:: What you have to do ::
If a picture appears in the records, leave it out and transcribe the rest exactly.

····················

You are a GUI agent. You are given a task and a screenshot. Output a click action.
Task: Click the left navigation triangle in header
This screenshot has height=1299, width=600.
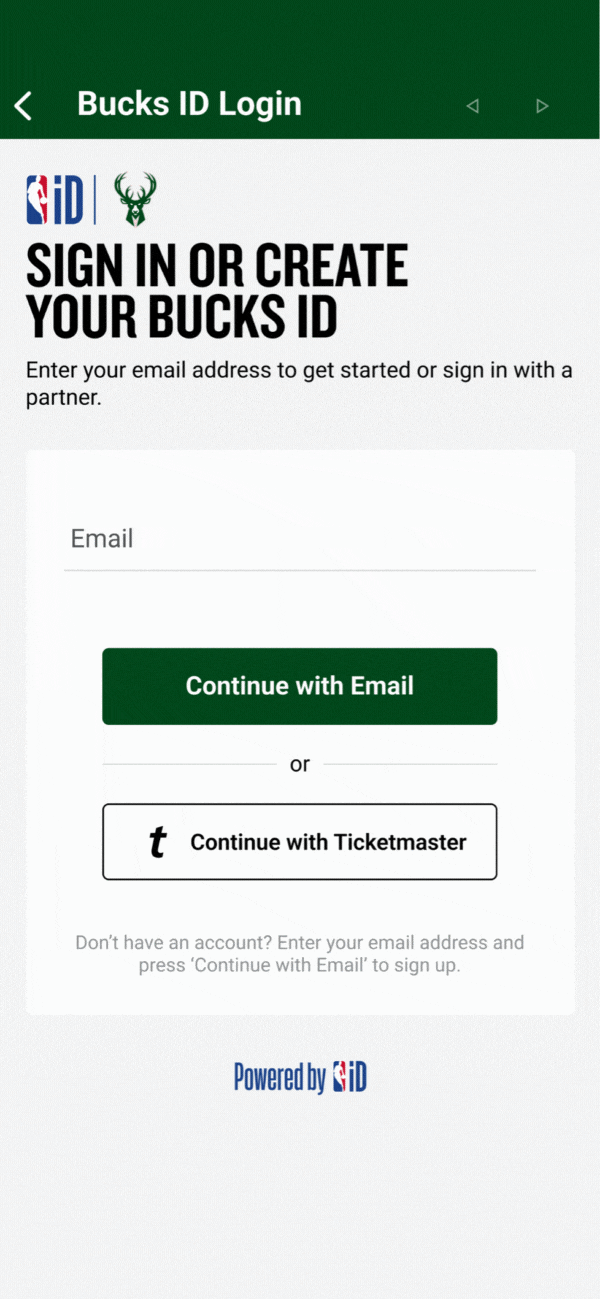(x=472, y=105)
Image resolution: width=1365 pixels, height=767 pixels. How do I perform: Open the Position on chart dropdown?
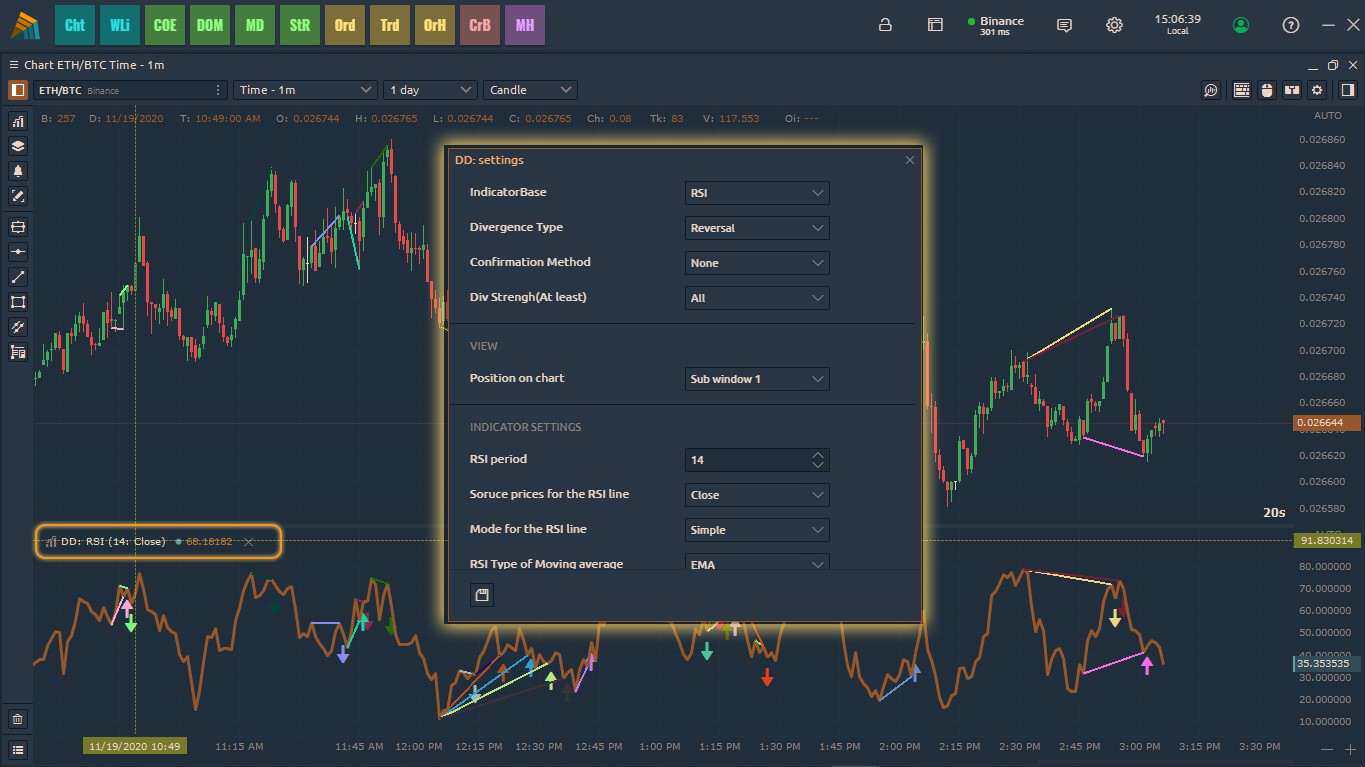757,379
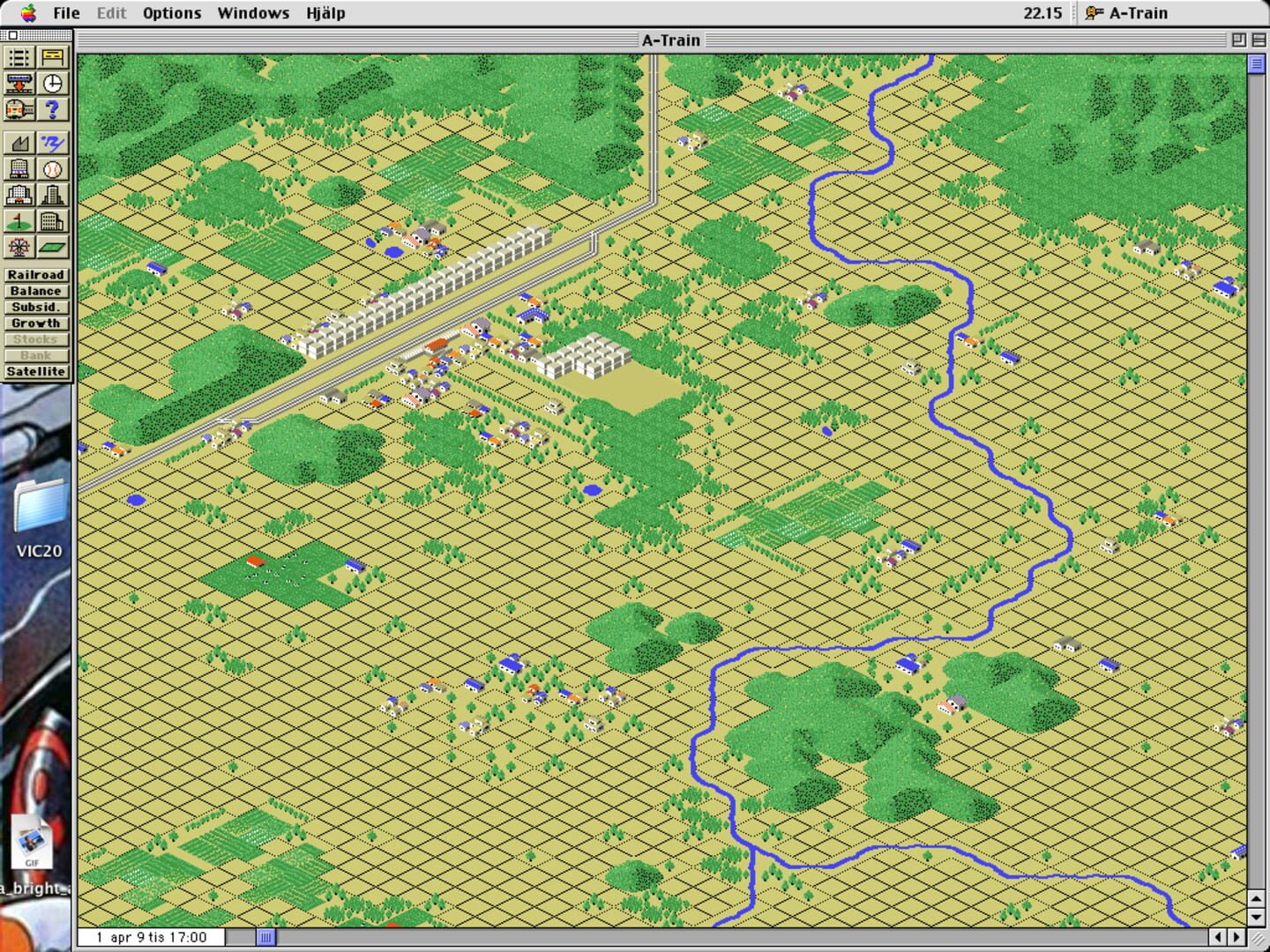Select the rail track construction tool
Screen dimensions: 1270x952
[19, 56]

····················

:: Answer to the problem ::
You are a GUI agent. You are given a task and a screenshot. Output a click action.
Task: Click the left navigation triangle in header
This screenshot has height=1299, width=600.
(x=472, y=105)
Image resolution: width=1365 pixels, height=767 pixels. How do I perform: Open the Position on chart dropdown?
757,379
Select the rail track construction tool
Screen dimensions: 1270x952
[19, 56]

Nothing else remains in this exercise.